Replies inline.
I am still working on glusterfs/NetBSD, and it is getting close to something
actually usable. I still have a few issues, one of which is unmounting.
Thats a good news.
When I use umount(8), I send a FUSE_DESTROY to glusterfs. That has no
effect at all. Looking at the source, I can see that fuse_destroy()
just returns succes and do nothing.
Is it on purpose? What about adding a kill(getpid(), SIGTERM) here?
What is the prefered way of unmounting right now?
IMO its not on purpose. below patch should be better option than calling a kill().
-----
diff --git a/xlators/mount/fuse/src/fuse-bridge.c b/xlators/mount/fuse/src/fuse-bridge.c
index dafc0a9..902c68a 100644
--- a/xlators/mount/fuse/src/fuse-bridge.c
+++ b/xlators/mount/fuse/src/fuse-bridge.c
@@ -2922,6 +2922,9 @@ fuse_destroy (xlator_t *this, fuse_in_header_t *finh, void *msg)

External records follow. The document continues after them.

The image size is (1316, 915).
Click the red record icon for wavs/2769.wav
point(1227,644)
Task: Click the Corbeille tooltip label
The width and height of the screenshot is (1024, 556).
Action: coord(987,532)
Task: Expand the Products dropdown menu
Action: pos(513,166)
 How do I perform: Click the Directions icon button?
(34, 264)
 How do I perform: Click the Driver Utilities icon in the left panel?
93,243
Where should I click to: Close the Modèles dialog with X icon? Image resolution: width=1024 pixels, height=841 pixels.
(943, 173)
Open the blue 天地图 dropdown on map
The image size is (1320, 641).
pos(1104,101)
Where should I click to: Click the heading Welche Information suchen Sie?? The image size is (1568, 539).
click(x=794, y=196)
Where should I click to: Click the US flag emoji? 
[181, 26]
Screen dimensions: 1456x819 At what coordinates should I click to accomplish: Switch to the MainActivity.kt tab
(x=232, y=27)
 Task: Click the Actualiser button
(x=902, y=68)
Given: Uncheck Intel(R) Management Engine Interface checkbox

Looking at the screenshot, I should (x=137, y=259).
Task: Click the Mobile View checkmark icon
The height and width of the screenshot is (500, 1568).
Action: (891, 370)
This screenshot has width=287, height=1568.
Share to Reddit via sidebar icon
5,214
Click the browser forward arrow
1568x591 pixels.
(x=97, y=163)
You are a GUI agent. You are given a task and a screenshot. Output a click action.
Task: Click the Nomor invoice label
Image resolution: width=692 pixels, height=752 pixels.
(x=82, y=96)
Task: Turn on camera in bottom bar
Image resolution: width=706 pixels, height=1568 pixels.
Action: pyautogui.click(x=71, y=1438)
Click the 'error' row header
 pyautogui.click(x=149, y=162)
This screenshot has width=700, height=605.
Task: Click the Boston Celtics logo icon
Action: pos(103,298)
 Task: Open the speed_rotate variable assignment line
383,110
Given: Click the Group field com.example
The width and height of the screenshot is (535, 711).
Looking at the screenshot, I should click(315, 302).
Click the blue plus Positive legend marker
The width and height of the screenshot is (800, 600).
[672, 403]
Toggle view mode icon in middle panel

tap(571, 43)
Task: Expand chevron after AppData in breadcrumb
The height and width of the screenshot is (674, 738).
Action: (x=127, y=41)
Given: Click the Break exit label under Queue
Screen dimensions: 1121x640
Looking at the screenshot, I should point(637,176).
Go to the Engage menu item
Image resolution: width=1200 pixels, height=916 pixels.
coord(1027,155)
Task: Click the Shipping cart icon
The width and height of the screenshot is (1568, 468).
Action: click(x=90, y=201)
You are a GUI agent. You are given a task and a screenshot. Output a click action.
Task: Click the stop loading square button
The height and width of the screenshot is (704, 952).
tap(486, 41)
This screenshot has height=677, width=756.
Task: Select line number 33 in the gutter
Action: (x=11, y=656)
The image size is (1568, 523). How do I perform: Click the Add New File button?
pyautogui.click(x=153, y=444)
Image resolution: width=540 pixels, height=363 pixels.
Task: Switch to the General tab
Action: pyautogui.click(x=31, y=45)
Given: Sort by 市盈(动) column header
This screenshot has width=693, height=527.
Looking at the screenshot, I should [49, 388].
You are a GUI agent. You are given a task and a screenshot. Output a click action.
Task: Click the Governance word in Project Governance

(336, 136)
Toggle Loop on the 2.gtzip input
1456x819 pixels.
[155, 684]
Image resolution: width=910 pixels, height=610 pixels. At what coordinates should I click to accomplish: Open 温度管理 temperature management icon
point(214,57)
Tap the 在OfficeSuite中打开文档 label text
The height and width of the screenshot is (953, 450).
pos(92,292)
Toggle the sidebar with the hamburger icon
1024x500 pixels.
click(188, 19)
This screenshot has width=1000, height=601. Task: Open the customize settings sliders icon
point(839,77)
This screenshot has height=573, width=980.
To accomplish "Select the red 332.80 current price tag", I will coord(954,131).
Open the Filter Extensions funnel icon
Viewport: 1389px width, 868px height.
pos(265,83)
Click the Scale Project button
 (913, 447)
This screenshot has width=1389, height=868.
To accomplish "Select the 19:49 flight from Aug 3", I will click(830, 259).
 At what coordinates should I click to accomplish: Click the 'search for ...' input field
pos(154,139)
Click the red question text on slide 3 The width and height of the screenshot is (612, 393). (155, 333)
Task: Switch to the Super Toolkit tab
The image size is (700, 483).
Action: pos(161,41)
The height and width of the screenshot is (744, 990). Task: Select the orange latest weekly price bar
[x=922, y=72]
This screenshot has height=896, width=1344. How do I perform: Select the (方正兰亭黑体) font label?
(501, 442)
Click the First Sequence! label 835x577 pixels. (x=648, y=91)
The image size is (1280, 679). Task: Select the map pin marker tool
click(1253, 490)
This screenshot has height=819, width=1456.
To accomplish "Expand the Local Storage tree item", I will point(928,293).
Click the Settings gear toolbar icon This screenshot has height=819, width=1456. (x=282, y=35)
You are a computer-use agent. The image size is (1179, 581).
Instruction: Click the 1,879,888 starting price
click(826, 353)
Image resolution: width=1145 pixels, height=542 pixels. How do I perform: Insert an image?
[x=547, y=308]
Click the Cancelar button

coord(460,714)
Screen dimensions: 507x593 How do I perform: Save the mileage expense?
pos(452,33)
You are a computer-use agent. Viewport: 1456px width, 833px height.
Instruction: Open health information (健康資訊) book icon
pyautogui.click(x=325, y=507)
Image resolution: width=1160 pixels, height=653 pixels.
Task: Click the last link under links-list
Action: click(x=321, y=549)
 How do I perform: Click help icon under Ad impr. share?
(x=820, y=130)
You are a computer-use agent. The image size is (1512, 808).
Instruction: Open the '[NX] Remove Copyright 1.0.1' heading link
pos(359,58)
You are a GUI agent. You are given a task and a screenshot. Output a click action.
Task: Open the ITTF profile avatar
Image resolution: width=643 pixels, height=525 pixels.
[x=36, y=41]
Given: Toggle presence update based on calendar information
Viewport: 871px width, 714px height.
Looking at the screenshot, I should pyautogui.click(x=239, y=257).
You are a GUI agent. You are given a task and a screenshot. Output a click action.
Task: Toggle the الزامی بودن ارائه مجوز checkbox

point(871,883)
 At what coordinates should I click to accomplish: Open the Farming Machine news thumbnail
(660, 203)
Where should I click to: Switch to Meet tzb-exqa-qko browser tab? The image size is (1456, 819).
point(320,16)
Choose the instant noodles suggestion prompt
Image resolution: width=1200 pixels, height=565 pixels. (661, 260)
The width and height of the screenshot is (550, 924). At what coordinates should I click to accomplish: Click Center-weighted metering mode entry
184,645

send_fuse_err (this, finh, 0);
GF_FREE (finh);
+
+ if (this)
+ this->fini (this);
}
-----
Another problem: invoking glusterfs with -s and without --volfile-id
leads to a SIGSEGV because volfile_id is NULL. This can be fixed by
adding an error message if --volfile-id is supplied without -s. Another
approach would be to let the administrator supply the volfile_id in the
-s string, for instance with glusterfs -s gfs1@xxxxxxxxxxxxxxx /mnt
(I suggest this syntax rather than gfs.example.net:gfs1 just in case one
want to add support for specifying an alternate port some day).
Filed a bug here: http://bugs.gluster.com/show_bug.cgi?id=2934
Patch sent to fix it: http://patches.gluster.com/patch/7232/
With these things should be smooth for you.